Several strategies have recently been applied to help elucidate the tissue-specific role of SCD1 in mediating metabolic changes. Intraperitoneal injection of mice with scd1-targeted antisense oligonucleotides (ASO) inhibited SCD1 in liver and adipose without affecting the skin, resulting in improved insulin sensitivity and prevention of high-fat diet-induced obesity and hepatic steatosis [82]. These mice also showed increased metabolic rate, increased physical activity, and decreased hepatic fatty acid synthesis [82]. Liver-specific scd1-deficient mice (LKO mice) generated using Cre-lox technology, however, were not protected from high-fat diet-induced obesity and insulin resistance [42^•]. This suggests that resistance to high-fat diet-induced obesity requires SCD1 deficiency in extrahepatic tissues. LKO mice were, however, protected from high-carbohydrate-induced adiposity and hepatic steatosis, and failed to upregulate lipogenic gene expression in response to dietary carbohydrate [42^••]. This blunted lipogenic response was restored by dietary oleate, but not stearate, highlighting a critical role of hepatic SCD1 and its product MUFA in promoting the conversion of dietary carbohydrate into fatty acids [42^••]. Interestingly, LKO mice fed a very lowfat, high-sucrose diet developed hypoglycemia due to impaired gluconeogenesis and glycogen accumulation, and these phenotypes are restored by the addition of dietary oleate [42^••]. The mechanism for how oleate promotes lipogenesis and gluconeogenesis is currently being investigated.

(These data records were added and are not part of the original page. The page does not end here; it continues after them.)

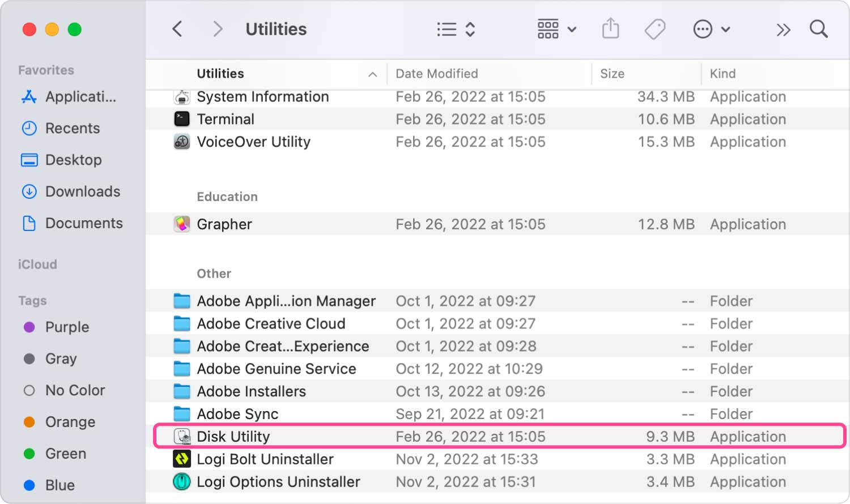Select the Adobe Creative Cloud folder

270,323
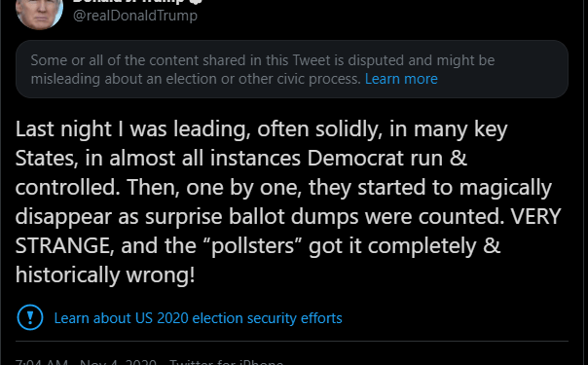Click the disputed content notice box
Screen dimensions: 588x365
click(292, 69)

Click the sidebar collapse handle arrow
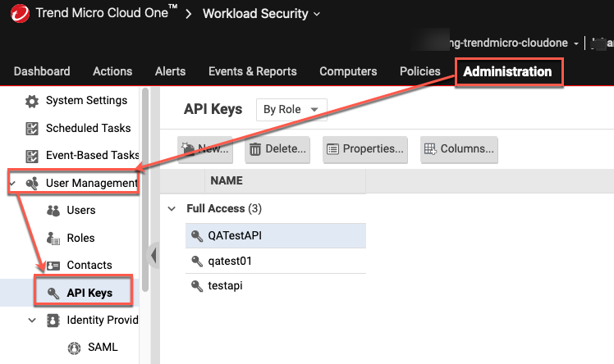[154, 256]
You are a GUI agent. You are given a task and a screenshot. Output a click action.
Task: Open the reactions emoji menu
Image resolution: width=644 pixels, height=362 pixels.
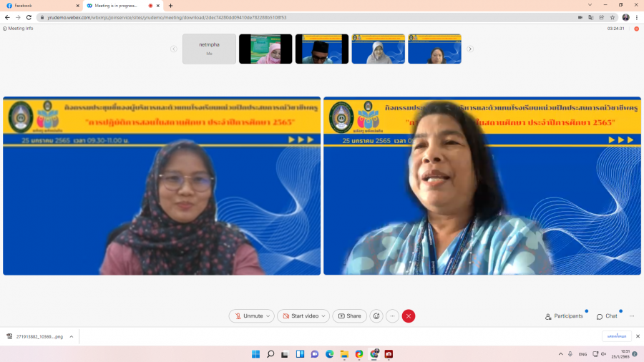(x=376, y=316)
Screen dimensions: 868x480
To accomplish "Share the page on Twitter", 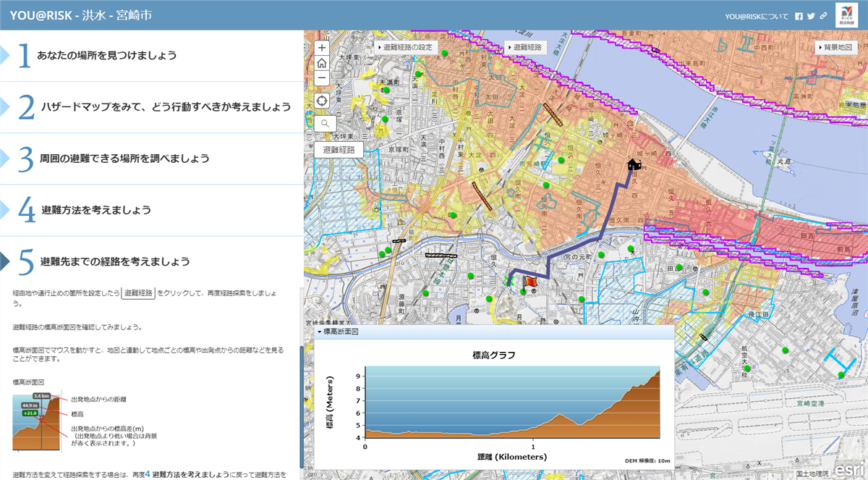I will coord(811,16).
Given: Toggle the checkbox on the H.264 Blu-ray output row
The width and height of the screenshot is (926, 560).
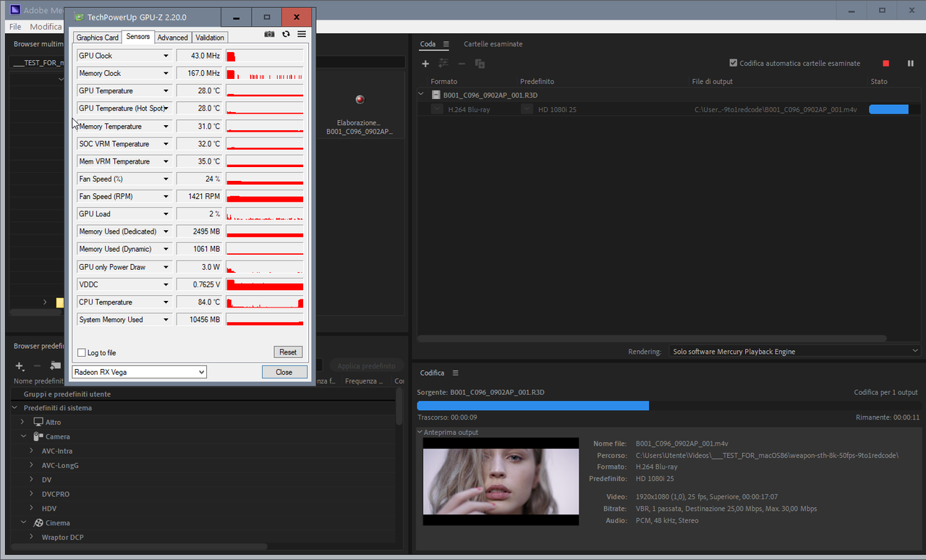Looking at the screenshot, I should coord(436,109).
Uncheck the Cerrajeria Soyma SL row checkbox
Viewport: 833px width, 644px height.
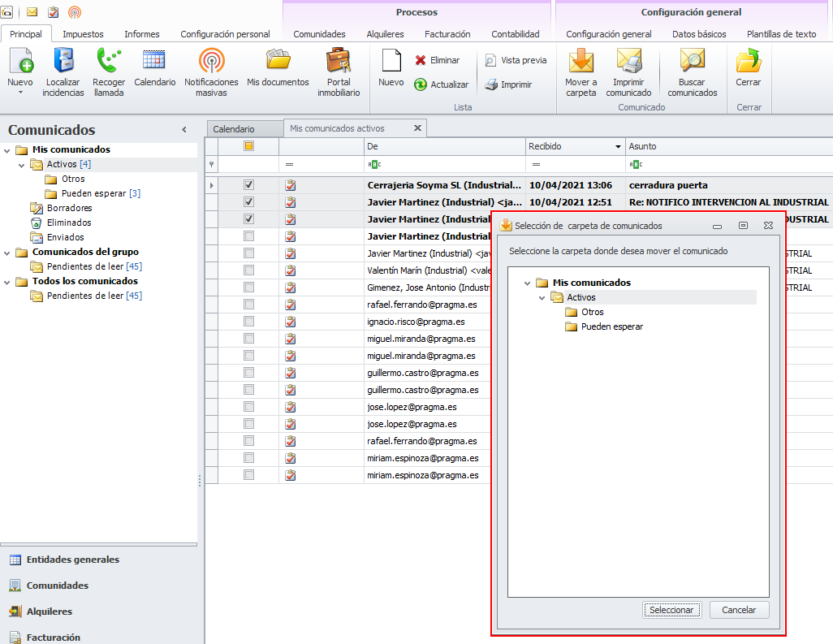coord(249,185)
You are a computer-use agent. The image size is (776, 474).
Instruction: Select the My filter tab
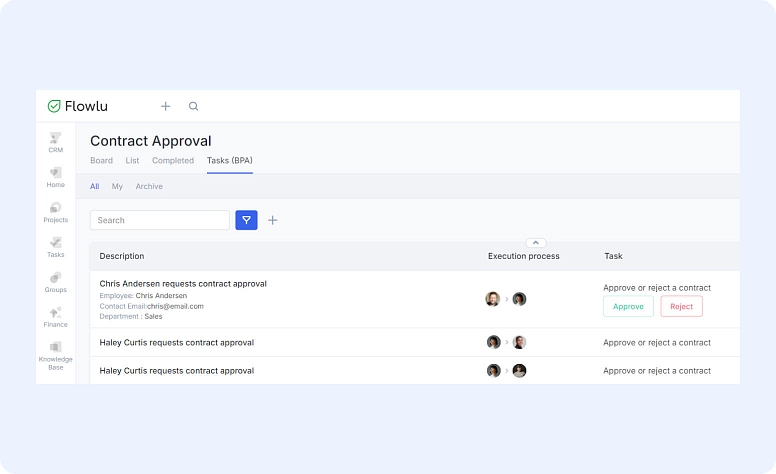tap(117, 186)
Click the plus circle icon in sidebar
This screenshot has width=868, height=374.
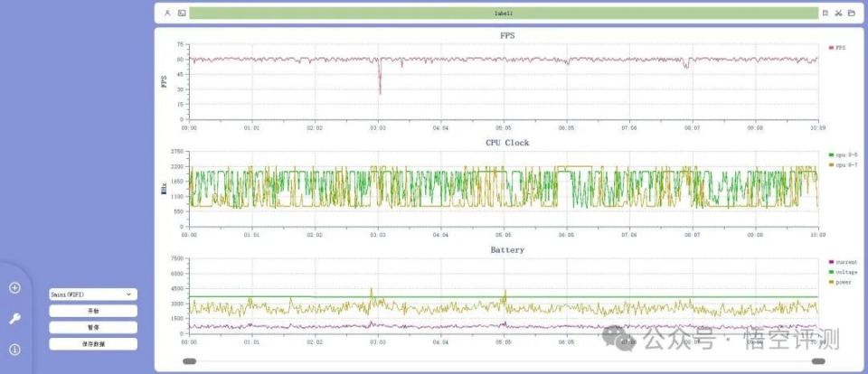pos(15,287)
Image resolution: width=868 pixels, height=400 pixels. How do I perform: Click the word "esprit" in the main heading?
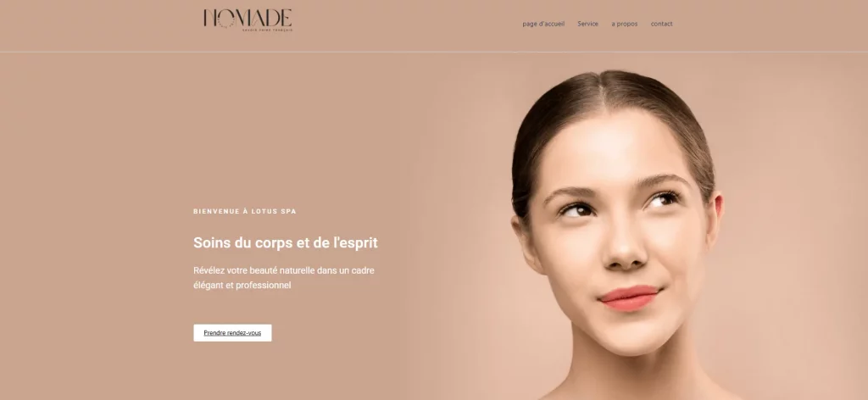click(x=360, y=242)
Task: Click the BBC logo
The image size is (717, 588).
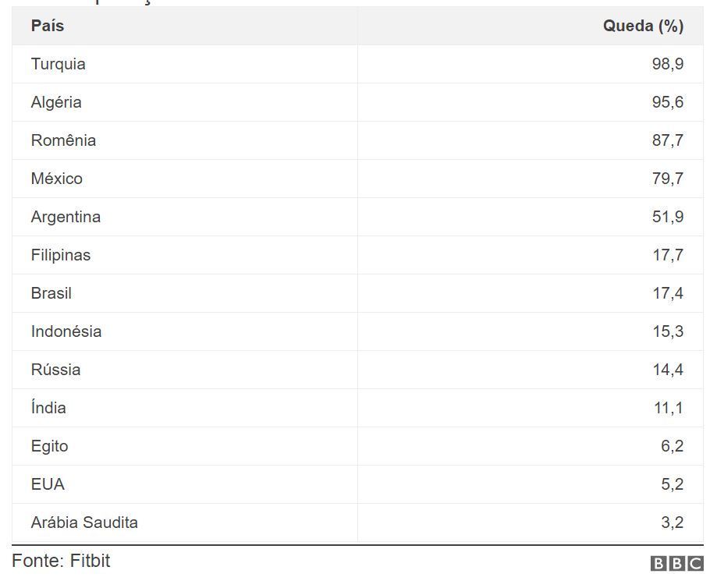Action: coord(676,563)
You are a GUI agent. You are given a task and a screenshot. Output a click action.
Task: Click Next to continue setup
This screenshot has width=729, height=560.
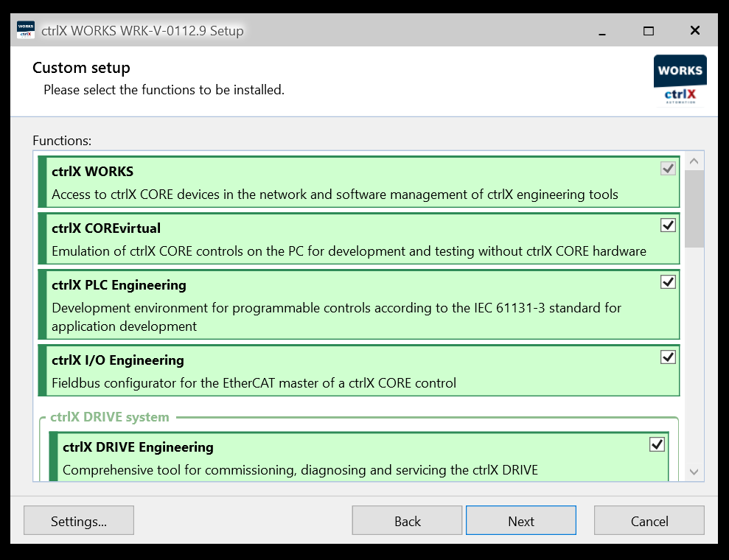520,520
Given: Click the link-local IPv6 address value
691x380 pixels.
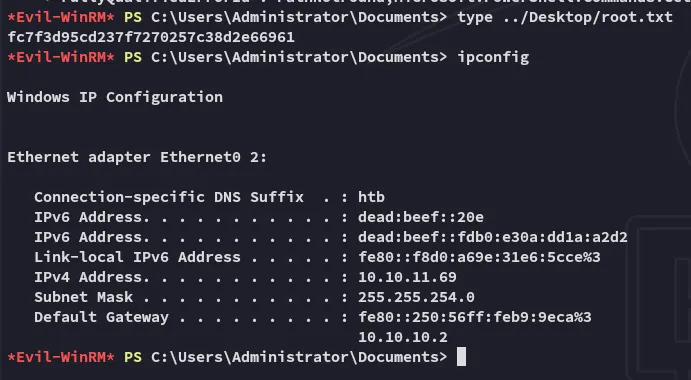Looking at the screenshot, I should click(x=479, y=257).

The acute effect of SCD1 inhibition has also been investigated using ASO and RNA interference methods. Using the hyperinsulinemic–euglycemic clamp method, ASO-mediated inhibition of SCD1 was shown to prevent short-term (5-day) high-fat diet-induced hepatic insulin resistance in mice and rats, without affecting whole-body glucose uptake [83]. These effects were observed using both intraperitoneal ASO injection, which affects both liver and adipose, as well as intraportal ASO infusion, which is liver specific [83]. Short-term ASO-mediated SCD1 inhibition also caused enhanced hepatic insulin signaling, suppression of hepatic gluconeogenic gene expression (Pepck and G6pase) and accumulation of hepatic triglycerides [83]. These effects, however, were not observed in liver-specific LKO mice generated by the Cre-lox system [42^••]. Short-term (2-week) inhibition of SCD1 was also investigated in ob/ob mice treated with adenoviral shRNA targeting Scd1 [57^•]. Unlike ASO treatment [83], adenoviral shRNA treatment lowered hepatic neutral lipid content and elevated the expression of G6pase [57^•]. Adenoviral shRNA knockdown of Scd1 increased hepatic phosphatidylcholine levels [57^•], which has also been observed in mice with a whole-body deletion of Scd1 and attributed to higher CTP : choline cytidylyltransferase translocation into the membrane [84]. Dietary-induced suppression of hepatic Scd1 by feeding a lipogenic methionine-choline-deficient diet caused dramatic weight loss and decreased plasma triglyceride levels despite hepatic steatosis [85]. Interestingly, treatment of rats with scd1-targeted ASO or with intracerebroventricular glucose lowered hepatic triglyceride secretion coincident with suppression of Scd1 [25^••], but hepatic triglyceride secretion rates were normal in chowfed LKO mice [42^••]. These disparate outcomes indicate that the metabolic changes due to hepatic Scd1 inhibition may depend on species differences or the duration and method of Scd1 inhibition.